Because I didn’t do a ton of sightseeing, I tried to soak up the culture in other ways. For example, riding the subway was a very interesting experience. The Moscow subway stations are really beautiful fancy buildings, ornately decorated with fancy trim on the walls, columns, sculpture, etc. Imagine the nicest old parts of an old train station such as Grand Central or Union Station, but in every single subway station. Navigating the subway was challenging, since all of the signs were written in Cyrillic. I also went to an open-air market that sold all sorts of trinkets and souvenirs. I resisted the urge to buy one of those cool furry Russian hats but did buy each of the kids their own little nesting doll.
I also had some wonderful meals. I had borscht just about every night. This was my first experience with borscht, and I loved it. Not long ago, I used to say that the only foods that I really didn’t like were beets and sweet pickles. With respect to beets, I have no memory of trying and not liking them, but I just didn’t eat them. But while living in Michigan, I ate fresh roasted beets and realized that beets were very yummy. I’ve since been a beet lover but have never tried borscht. The borscht I had in Moscow wasn’t really beet-y; it was a rich beef broth with some thinly sliced beets. I’d like to try to make it one day in my kitchen. I also had very good stroganoff, a dish whose name I can’t recall but is basically meatballs inside dumpling and is eaten in a light chicken broth soup. I had very good brown bread, especially bread with these relatively large and very strong caraway (I think) seeds. I had several different kinds of other soups that were great – Russians seem to like to eat lots of different kinds of soups.

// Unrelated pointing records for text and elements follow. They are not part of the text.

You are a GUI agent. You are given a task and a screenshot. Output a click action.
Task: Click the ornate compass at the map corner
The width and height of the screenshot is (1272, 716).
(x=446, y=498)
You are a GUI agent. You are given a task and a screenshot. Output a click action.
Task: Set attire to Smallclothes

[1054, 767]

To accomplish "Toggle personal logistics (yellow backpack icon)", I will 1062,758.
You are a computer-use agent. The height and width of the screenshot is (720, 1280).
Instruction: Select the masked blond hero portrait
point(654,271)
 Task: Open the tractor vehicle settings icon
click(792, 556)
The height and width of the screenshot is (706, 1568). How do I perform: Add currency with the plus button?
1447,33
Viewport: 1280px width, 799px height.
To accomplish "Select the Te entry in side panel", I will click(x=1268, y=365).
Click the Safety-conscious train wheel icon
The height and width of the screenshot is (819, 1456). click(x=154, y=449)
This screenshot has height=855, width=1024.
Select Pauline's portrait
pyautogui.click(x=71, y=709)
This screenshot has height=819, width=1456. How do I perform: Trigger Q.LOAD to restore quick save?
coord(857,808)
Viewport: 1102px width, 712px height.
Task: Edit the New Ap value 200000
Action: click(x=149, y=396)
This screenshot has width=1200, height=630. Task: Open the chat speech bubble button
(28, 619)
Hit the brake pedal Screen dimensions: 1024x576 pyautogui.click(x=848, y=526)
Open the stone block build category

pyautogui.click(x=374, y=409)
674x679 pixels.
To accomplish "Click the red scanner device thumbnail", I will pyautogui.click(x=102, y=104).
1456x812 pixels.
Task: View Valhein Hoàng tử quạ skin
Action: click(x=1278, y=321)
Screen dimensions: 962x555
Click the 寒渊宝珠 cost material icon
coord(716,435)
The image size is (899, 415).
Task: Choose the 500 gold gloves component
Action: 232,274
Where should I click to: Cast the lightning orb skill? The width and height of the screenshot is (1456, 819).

And of course, I had lots of vodka. I was never a big fan of vodka. But I had vodka that was served ice cold and was extremely smooth – it was great. I went the relatively cheap vodkas as well – and they were still nice. Interestingly, I noticed at several restaurants that, instead of ordering a bottle of wine, tables would order a bottle of vodka. The waiters would bring the bottle of vodka and one of those wine chiller buckets, and they would put the vodka in the wine chiller. The calculus of ordering a bottle of vodka just didn’t add up. I usually was out to eat with 2 or 3 other people. Unlike a bottle of wine (4 glasses per bottle), there are about 10 Russian-sized shots of vodka in a bottle. I didn’t think we could handle that much vodka!
I celebrated my 46th birthday during my trip to Moscow. It was a fairly ordinary day, with meetings and presentations at the conference. I was able to have a nice workout at the hotel fitness center and a nice dinner with colleagues (including the singing of “Happy Birthday” in English by representatives from the US, Korea, and Russia.
For the same reasons that I chose to arrive in Moscow in the middle of the night, I also left at a similarly ridiculous hour (my flight left at about 6 am). Because of worries about traffic (even in the middle of the night), the shuttle wanted to pick me up at 1:30 am. I got a couple of hours sleep before I had to get up and go to the airport. The taxi ride again took about 45 minutes. My flights home went smoothly and I arrived back in Madrid at about noon local time. Overall, it was a really wonderful and special trip!